Copy each line of the records below that has "agent" in it.

----

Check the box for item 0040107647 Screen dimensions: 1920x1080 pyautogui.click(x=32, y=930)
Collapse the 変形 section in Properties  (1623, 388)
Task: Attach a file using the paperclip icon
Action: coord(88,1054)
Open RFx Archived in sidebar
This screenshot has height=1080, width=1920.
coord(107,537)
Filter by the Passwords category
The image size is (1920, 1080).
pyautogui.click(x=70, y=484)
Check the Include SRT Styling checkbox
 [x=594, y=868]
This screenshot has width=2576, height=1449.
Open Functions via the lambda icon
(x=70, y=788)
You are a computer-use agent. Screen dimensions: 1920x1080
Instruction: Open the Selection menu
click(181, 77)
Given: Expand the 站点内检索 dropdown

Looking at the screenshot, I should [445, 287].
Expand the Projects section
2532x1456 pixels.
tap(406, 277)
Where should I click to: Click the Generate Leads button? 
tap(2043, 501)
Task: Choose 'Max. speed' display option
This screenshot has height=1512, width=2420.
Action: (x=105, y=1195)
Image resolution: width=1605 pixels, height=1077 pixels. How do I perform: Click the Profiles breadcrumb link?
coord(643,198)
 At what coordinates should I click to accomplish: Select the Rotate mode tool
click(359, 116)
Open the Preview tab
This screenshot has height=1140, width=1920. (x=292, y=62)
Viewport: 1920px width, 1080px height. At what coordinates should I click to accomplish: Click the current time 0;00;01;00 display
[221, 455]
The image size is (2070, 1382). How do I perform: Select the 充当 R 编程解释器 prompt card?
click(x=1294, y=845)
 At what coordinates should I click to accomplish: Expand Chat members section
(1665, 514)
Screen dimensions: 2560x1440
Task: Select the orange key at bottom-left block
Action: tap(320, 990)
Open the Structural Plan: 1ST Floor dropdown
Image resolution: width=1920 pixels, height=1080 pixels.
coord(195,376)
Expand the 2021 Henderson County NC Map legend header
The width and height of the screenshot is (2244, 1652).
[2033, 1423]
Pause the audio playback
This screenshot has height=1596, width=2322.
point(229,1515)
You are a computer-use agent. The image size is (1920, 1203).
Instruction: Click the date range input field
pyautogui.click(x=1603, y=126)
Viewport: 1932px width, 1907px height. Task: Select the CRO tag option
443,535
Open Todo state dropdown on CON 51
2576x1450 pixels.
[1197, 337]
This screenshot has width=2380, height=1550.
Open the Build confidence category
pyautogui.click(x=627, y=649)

----

**SOLUTION:**
You are a computer-use agent. Screen dimensions: 1920x1080
You are a computer-use agent. The image size is (1920, 1203).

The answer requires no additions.